Fu una vera rivoluzione in tutti gli ambiti dell’astronomia ottica, quella che osserva l’universo nella luce visibile. Nel corso degli anni sono state centinaia di migliaia le immagini che lo strumento ha saputo restituire e molte le scoperte compiute. Nel 1994 – solo per citare qualche esempio – Hubble confermò l’esistenza di buchi neri supermassicci al centro delle galassie e catturò le prime immagini di superficie di Titano, la luna di Saturno. L’anno successivo identificò la presenza di ossigeno nell’atmosfera di Europa, un satellite di Giove, e nel 1996 mostrò i primi dettagli di superficie di Plutone di cui poi avrebbe scoperto anche quattro lune. Nel 2001 effettuò la prima misurazione diretta dell’atmosfera di un esopianeta: rilevò il sodio nell'atmosfera di un pianeta in orbita attorno a una stella simile al Sole a 150 anni luce di distanza chiamata HD 209458. Cinque anni più tardi, insieme ad altri telescopi, rilasciò prove dirette della materia oscura nell'ammasso di galassie 1E 0657-56, noto anche come Bullet Cluster. Ma le osservazioni e le scoperte non si limitano a questo. Nel 2011, grazie anche a ricerche condotte con Hubble, Adam Reiss, Daul Perlmutter e Brian Schimdt vinsero il premio Nobel per la fisica per la scoperta dell’espansione accelerata dell’Universo a partire dall’osservazione di supernovae lontane. Un anno più tardi lo strumento fotografò sette galassie primordiali appartenenti a una popolazione che si formò 13 miliardi di anni fa. E nel 2017 osservò per la prima volta l’emissione di luce da una sorgente di onde gravitazionali.
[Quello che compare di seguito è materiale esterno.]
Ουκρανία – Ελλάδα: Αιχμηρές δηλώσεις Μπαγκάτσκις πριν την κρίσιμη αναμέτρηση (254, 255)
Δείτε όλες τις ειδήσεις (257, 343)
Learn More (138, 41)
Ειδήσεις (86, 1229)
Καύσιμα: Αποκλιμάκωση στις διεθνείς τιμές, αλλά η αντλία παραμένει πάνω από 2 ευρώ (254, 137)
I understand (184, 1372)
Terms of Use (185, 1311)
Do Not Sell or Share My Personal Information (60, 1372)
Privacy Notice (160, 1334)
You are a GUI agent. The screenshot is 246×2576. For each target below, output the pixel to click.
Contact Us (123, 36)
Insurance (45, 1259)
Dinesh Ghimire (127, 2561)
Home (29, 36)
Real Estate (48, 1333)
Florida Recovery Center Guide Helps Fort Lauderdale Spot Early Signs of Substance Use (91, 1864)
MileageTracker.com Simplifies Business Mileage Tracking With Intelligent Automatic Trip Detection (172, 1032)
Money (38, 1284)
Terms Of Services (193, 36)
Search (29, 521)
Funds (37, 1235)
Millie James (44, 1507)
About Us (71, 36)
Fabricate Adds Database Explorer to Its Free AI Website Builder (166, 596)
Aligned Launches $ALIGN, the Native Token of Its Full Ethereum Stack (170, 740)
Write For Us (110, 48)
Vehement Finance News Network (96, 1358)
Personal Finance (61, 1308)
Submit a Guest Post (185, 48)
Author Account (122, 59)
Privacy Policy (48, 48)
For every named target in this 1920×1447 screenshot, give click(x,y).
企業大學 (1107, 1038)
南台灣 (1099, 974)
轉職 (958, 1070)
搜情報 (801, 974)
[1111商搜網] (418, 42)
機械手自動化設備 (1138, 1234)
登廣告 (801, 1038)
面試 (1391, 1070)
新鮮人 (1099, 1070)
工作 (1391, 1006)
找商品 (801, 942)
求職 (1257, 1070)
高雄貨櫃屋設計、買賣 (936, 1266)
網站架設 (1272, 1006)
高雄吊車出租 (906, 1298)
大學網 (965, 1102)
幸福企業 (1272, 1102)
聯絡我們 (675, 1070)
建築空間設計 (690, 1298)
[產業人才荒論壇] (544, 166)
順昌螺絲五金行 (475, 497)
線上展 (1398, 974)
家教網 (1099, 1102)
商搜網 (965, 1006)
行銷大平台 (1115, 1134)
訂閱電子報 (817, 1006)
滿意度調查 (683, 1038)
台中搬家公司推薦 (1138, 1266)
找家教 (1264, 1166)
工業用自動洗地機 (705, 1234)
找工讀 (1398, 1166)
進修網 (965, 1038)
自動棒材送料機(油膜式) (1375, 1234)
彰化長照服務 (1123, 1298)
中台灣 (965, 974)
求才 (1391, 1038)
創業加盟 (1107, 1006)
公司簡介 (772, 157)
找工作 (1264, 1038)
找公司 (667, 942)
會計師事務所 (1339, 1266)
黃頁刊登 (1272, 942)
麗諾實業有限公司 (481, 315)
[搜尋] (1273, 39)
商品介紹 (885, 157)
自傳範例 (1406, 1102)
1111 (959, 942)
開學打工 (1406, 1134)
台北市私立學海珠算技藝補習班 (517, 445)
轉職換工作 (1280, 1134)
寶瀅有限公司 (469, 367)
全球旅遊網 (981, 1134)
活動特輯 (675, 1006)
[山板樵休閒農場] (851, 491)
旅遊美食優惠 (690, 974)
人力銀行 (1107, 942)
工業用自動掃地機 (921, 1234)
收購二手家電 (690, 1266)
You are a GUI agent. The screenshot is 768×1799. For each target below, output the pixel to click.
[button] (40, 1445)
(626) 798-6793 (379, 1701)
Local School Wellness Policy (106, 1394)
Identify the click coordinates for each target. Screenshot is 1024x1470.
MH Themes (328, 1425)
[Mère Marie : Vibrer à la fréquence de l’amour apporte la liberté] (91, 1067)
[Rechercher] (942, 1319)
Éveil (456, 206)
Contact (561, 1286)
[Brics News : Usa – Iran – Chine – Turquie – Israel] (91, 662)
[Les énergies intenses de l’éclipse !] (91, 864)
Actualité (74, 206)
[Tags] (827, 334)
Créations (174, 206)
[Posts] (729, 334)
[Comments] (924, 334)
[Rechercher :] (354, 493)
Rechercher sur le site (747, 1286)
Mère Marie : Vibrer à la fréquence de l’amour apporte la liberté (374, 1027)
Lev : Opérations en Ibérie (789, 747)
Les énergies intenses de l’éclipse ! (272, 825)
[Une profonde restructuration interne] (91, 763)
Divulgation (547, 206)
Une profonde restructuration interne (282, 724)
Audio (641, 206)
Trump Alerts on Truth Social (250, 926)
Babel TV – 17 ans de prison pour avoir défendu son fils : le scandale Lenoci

“Hubble è ancora perfettamente funzionante – sottolinea Piotto – e ci si aspetta che possa continuare a esserlo ancora per qualche anno. La Nasa, tuttavia, già da un decennio sta lavorando al successore di Hubble, il James Webbs Space Telescope, il cui lancio, previsto per la primavera del 2021, potrebbe subire dei ritardi dovuti al particolare momento che stiamo vivendo. Hubble è un telescopio con un diametro di due metri e mezzo, mentre il James Webbs Space Telescope avrà un diametro di oltre sei metri. Sarà molto più avanzato sia dal punto di vista tecnologico che nella capacità di raccogliere radiazione”. Si tratta di un osservatorio a infrarossi in orbita che completerà ed estenderà le scoperte del telescopio spaziale Hubble, con una copertura della lunghezza d'onda più lunga e una sensibilità notevolmente migliorata.

“Sarà un telescopio che avrà ancora scopi generici dal punto di vista dell’utilizzo - conclude Piotto - ma con alcuni programmi specifici nell’ambito della cosmologia e dello studio delle atmosfere dei pianeti extrasolari”.